Satire in antikem Faltenwurf: Offenbachs „Schöne Helena“ mischt in Hagen Schmackhaftes und schlecht Verdauliches

Der Chor des Theaters Hagen spielt eifrig mit: Anton Kuzenok (Paris) schafft es am Ende doch, sich die „schönste Frau der Welt“ zu ergattern. (Foto: Björn Hickmann)

In Hagen ist es wieder bühnenfrisch zu besichtigen, das Dilemma der Offenbach-Rezeption. Gegeben wird „La belle Hélène“, von Simon Werle auf Deutsch übersetzt und von dem aus Wien stammenden Regisseur Johannes Pölzgutter mit ein paar neuen Texten bereichert.

„Die schöne Helena“ also entführt in ein kräftig parodistisches antikes Griechenland, in dem die Helden der Atridensage degenerieren zu Gesellschaftstypen des Jahres 1864. Die Hürde zum Heute ist eine doppelte: Paris, Menelaos, Achill, Ajax, Orest und Kalchas, das sind Namen, die einem wohlerzogenen Europäer von damals selbstverständliches kulturelles Grundwissen waren. Heute sind sie eine Sache von aussterbenden Bildungsbürgern und einer Minderheit von Absolventen humanistischer Gymnasien. Wer aber den Mythos nicht kennt, tut sich mit der Parodie schwer.

Die andere Stolperschwelle: Offenbach benutzte die wohlbekannten Figuren aus der Antike als Camouflage, um Polit- und Gesellschaftsgrößen seiner Zeit im unangreifbaren, aber pikant transparenten Gewand der Mythologie so bissig wie witzig zu karikieren. Aber wer kennt noch Louis-Napoléon Bonaparte mit seinem autoritären Regime und seinem Interesse an Julius Cäsar und der Archäologie? Wer weiß noch von seiner Sucht nach imperialen Erfolgen bei einer gleichzeitig schwachen Armee? Wer kennt sie noch, die Hofschranzen von damals, denen Offenbach offenbar genüsslich den Spiegel vorgehalten hatte?

Sandra Maria Germann (Eris), Angela Davis (Helena) und die schönste der Göttinnen, die „schaumgeborene“ Venus, wie sie Sandro Botticelli in seinem weltberühmten Gemälde sah. (Foto: Björn Hickmann)

**Gesammelte Daten**
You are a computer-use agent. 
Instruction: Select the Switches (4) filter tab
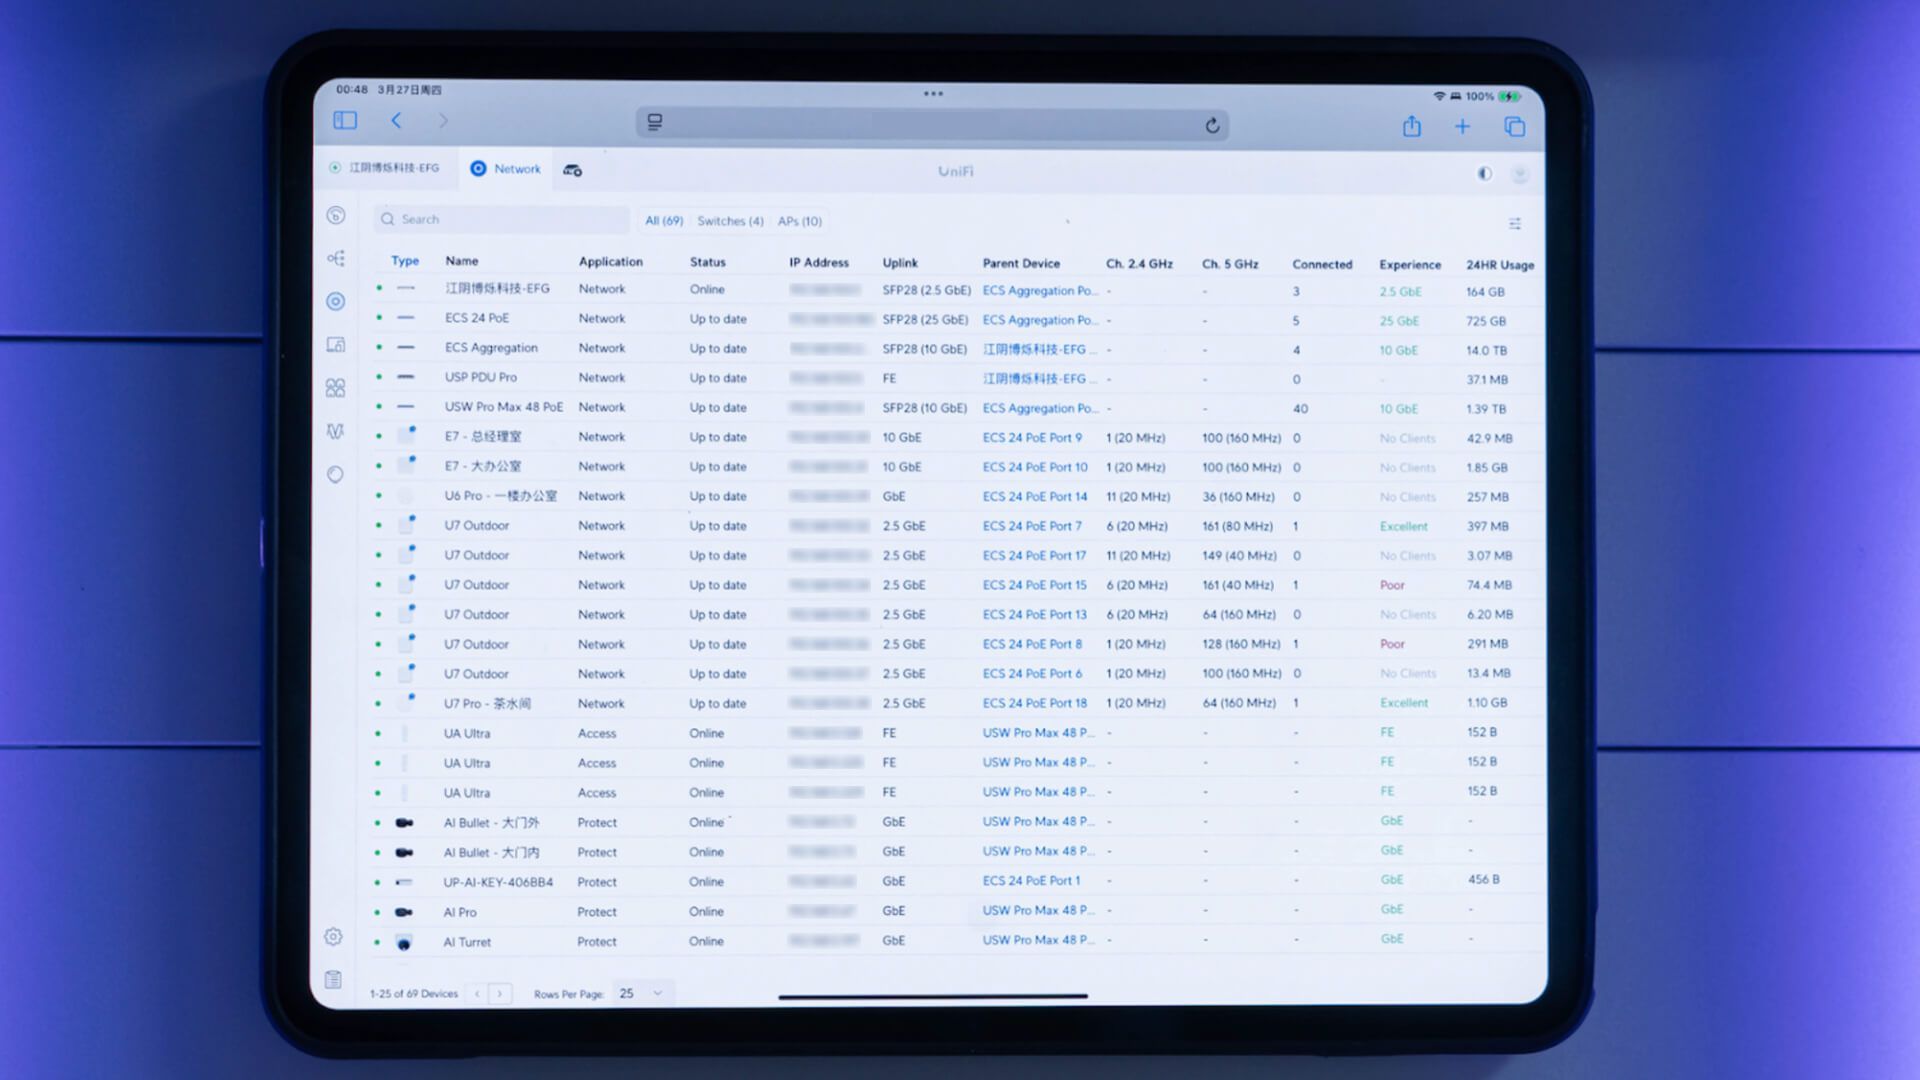(730, 221)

**Zu erledigende Aufgaben**
1. Ändern Sie in der Besprechung der „Schönen Helena“ den Abschnitt, der mit den Worten „Sandra Maria Germann“ beginnt und mit „sah. (Foto: Björn Hickmann)“ endet, indem Sie „Gemälde“ durch „Bild“ ersetzen.
2. Wer hat „La belle Hélène“ laut der Besprechung der „Schönen Helena“ ins Deutsche übersetzt?
3. Prüfen Sie anhand der Besprechung der „Schönen Helena“, ob die folgenden Aussagen zutreffen: (a) Der Regisseur Johannes Pölzgutter stammt aus Wien. (b) Die Helden der Atridensage degenerieren zu Gesellschaftstypen des Jahres 1870. (c) Louis-Napoléon Bonaparte verfügte über eine starke Armee.
Das Material wird für die Bearbeitung nicht benötigt.

**Vollständige Antworten**
1.
Sandra Maria Germann (Eris), Angela Davis (Helena) und die schönste der Göttinnen, die „schaumgeborene“ Venus, wie sie Sandro Botticelli in seinem weltberühmten Bild sah. (Foto: Björn Hickmann)

2. Simon Werle

3.
(a) Ja: „von dem aus Wien stammenden Regisseur Johannes Pölzgutter“
(b) Nein: „zu Gesellschaftstypen des Jahres 1864“
(c) Nein: „bei einer gleichzeitig schwachen Armee“